What needs to be done => In the data below, find the line containing "AUDIOS GRATIS (275, 38)", then set down that line and every later line up to and including the line containing "https://menchugomez.es/nueva-suscripcion/ (166, 1255)", exactly.

Saved entries =>
- - - - -
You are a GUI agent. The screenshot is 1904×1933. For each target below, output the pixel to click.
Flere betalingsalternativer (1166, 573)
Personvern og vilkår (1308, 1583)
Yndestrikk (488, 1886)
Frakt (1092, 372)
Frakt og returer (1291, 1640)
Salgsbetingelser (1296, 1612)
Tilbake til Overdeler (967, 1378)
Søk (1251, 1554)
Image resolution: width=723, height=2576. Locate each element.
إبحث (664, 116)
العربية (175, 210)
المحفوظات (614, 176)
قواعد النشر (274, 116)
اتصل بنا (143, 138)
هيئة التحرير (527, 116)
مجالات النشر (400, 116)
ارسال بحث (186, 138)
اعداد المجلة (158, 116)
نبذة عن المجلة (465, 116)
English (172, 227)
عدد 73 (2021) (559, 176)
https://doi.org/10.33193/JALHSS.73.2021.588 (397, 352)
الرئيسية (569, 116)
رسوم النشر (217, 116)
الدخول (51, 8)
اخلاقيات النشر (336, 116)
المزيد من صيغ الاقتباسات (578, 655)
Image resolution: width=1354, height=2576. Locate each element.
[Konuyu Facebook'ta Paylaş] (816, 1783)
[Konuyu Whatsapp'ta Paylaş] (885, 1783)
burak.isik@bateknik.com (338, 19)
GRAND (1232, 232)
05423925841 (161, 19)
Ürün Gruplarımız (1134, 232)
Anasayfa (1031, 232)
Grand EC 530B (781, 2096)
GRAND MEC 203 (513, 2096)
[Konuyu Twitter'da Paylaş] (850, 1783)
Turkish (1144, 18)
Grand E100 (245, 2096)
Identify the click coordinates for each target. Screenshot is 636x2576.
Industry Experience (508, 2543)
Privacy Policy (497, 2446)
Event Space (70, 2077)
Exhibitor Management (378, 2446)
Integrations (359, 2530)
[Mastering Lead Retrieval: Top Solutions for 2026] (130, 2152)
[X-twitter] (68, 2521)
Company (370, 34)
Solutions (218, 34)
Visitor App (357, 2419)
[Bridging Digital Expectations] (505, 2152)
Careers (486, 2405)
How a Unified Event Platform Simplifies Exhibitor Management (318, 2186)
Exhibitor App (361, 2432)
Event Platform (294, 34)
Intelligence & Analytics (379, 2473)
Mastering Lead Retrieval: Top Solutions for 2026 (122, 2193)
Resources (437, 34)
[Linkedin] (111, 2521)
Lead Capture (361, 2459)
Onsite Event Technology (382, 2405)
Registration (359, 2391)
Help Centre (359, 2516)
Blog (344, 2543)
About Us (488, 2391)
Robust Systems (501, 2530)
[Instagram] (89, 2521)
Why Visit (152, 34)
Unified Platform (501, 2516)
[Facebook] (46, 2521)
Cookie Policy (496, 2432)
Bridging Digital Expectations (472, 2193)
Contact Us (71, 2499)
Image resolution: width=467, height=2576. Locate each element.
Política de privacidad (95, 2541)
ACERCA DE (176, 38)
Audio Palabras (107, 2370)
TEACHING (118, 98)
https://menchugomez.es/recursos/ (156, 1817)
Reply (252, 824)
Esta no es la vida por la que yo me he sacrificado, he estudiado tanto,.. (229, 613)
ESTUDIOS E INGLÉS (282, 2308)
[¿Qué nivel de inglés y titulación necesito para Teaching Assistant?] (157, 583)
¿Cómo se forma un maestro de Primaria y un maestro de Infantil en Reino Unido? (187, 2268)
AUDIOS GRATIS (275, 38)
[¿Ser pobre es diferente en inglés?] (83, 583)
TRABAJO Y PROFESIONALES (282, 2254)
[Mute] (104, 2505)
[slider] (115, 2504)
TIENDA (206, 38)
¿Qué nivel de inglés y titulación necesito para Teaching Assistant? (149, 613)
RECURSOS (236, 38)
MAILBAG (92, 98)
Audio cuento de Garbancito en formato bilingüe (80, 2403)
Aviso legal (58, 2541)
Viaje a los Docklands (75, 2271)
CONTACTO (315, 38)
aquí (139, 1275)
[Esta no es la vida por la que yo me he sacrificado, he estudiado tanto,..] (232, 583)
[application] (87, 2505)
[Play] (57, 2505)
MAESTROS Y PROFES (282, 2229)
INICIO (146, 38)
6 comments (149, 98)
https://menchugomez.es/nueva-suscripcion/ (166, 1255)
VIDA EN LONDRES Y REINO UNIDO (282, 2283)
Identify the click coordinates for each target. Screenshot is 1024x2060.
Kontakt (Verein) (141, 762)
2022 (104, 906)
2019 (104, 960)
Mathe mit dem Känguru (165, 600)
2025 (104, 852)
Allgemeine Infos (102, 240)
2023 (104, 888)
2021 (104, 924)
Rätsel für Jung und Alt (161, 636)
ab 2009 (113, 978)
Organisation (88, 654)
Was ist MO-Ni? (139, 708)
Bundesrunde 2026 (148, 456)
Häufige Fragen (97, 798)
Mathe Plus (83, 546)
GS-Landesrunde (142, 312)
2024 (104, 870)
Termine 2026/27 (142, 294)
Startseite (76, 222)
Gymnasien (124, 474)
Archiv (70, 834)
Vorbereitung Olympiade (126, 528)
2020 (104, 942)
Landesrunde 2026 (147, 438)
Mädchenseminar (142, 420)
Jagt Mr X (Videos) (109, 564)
- - - - -
Written solution =>
AUDIOS GRATIS (275, 38)
[¿Ser pobre es diferente en inglés?] (83, 583)
TRABAJO Y PROFESIONALES (282, 2254)
[Mute] (104, 2505)
[slider] (115, 2504)
TIENDA (206, 38)
¿Qué nivel de inglés y titulación necesito para Teaching Assistant? (149, 613)
RECURSOS (236, 38)
MAILBAG (92, 98)
Audio cuento de Garbancito en formato bilingüe (80, 2403)
Aviso legal (58, 2541)
Viaje a los Docklands (75, 2271)
CONTACTO (315, 38)
aquí (139, 1275)
[Esta no es la vida por la que yo me he sacrificado, he estudiado tanto,..] (232, 583)
[application] (87, 2505)
[Play] (57, 2505)
MAESTROS Y PROFES (282, 2229)
INICIO (146, 38)
6 comments (149, 98)
https://menchugomez.es/nueva-suscripcion/ (166, 1255)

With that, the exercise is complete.